20190309_125424442711305.jpgSmith Brothers’ factory in Michigan City, LaPorte County, Indiana

On June 30, 1937, Smith Brothers incorporated to manufacture and sell cough drops and cough syrup in Indiana. Their company’s original and main factory was built in the middle 1800s in Poughkeepsie, New York; and they built a new plant there in 1914.The company added this second plant in 1921 in Michigan City, but it was not incorporated in Indiana until 1937.


About 1847 Scottish immigrant James Smith received a recipe for a candied cough medicine from a customer at his Poughkeepsie, New York restaurant. He cooked a batch of it in his store’s kitchen and filled a bowl of the cough drops to sell to his customers. The cough medicine became popular enough to advertise in the local newspaper in 1852. After their father died in 1866, his sons William and Andrew took over the business and began to package the cough drops in boxes with the logo “Smith Brothers Cough Drops” and with the likeness of their bearded faces.

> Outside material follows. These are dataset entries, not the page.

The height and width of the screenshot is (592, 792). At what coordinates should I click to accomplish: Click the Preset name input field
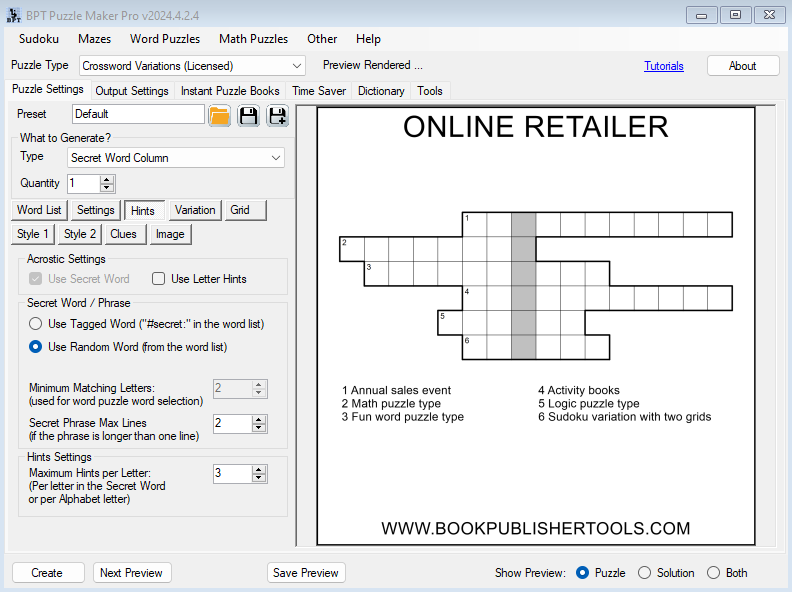click(138, 114)
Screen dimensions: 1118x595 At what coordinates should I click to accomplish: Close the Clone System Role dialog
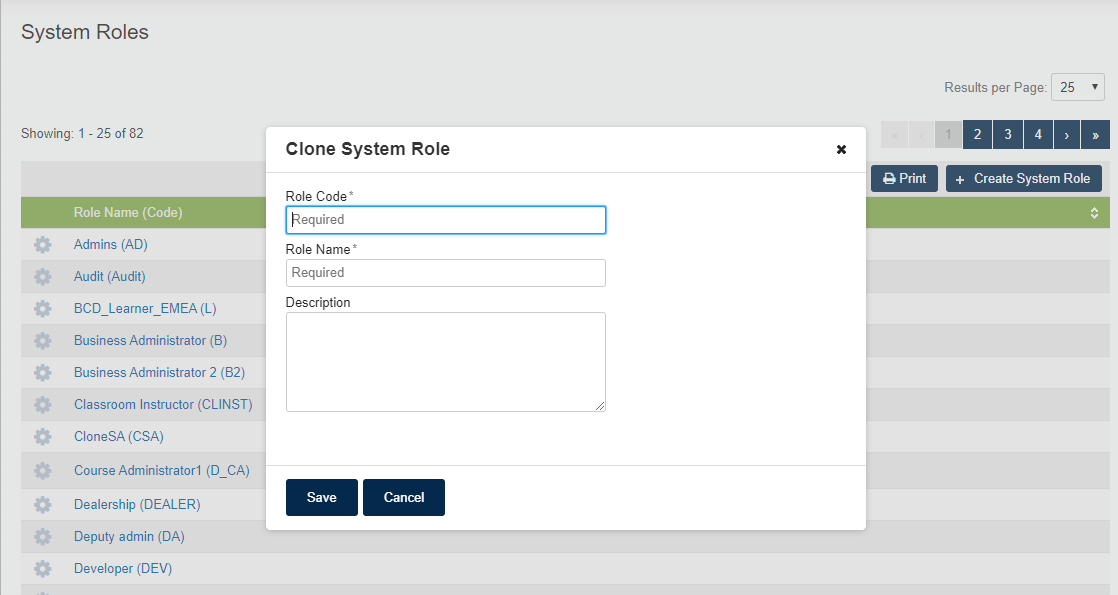[841, 149]
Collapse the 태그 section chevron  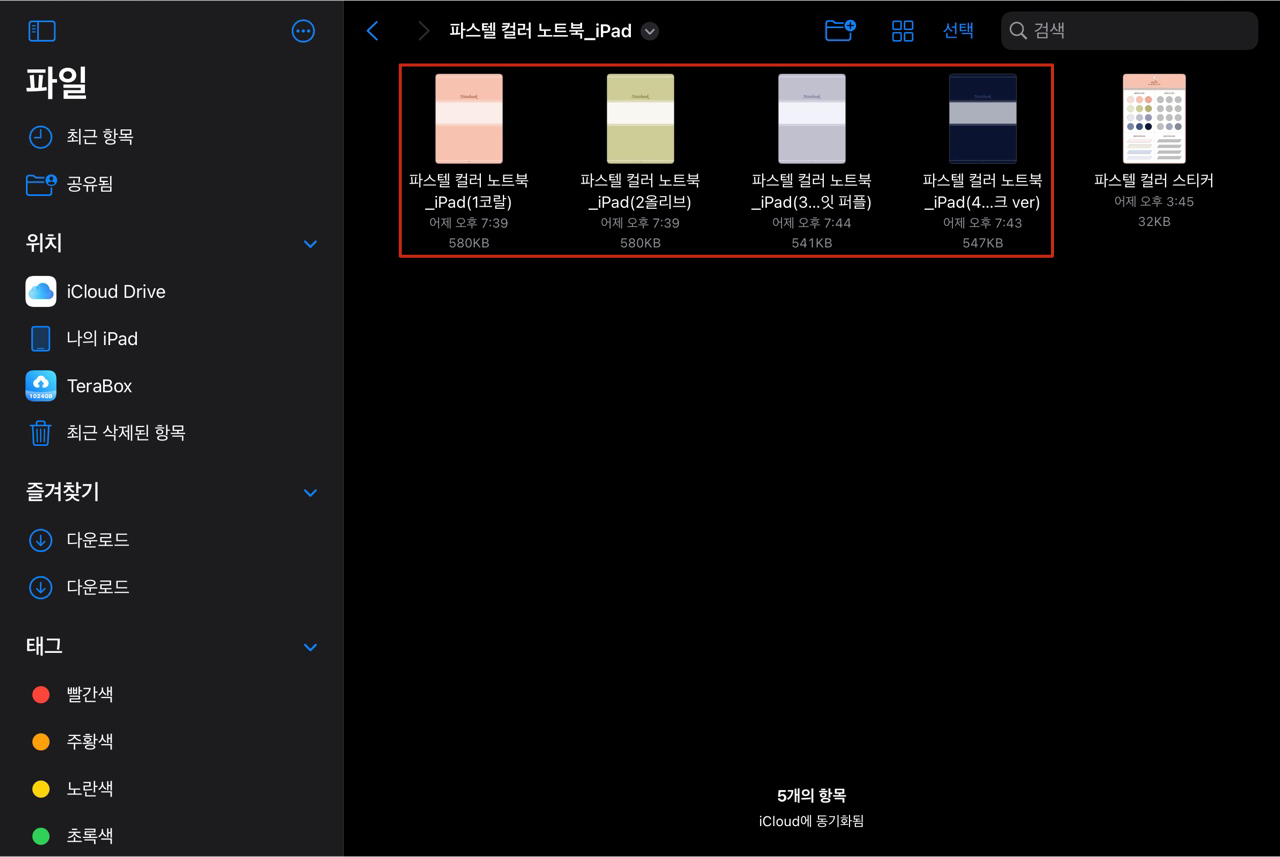pyautogui.click(x=310, y=647)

The brothers built a factory in Poughkeepsie to produce and package the cough drops when their candied medicine’s popularity grew; the new factory had the capacity to produce three tons of of cough drops a day.

After William died in 1913, his son Arthur introduced menthol flavored drops and cherry cough syrup in 1926; wild cherry cough drops were added in 1948. After the death of Arthur in 1936, his sons William and Robert took over; they incorporated the Michigan City plant in 1937. At its peak, this plant produced 60 tons of cough drops!


The Smith Brothers Michigan City plant closed in 1959; William had died in 1955 and Robert died in 1962. The company was sold to Warner-Lambert in 1963 and later production was moved to Chicago in 1977. Sales have dwindled, but the Smith Brothers company has been sold to Lanes Brands in 2016 who hope to revive the iconic brand.

The Smith Brothers Michigan City building was demolished in 1966, and now the site is a park-like setting including an amphi-theater on the banks of Trail Creek.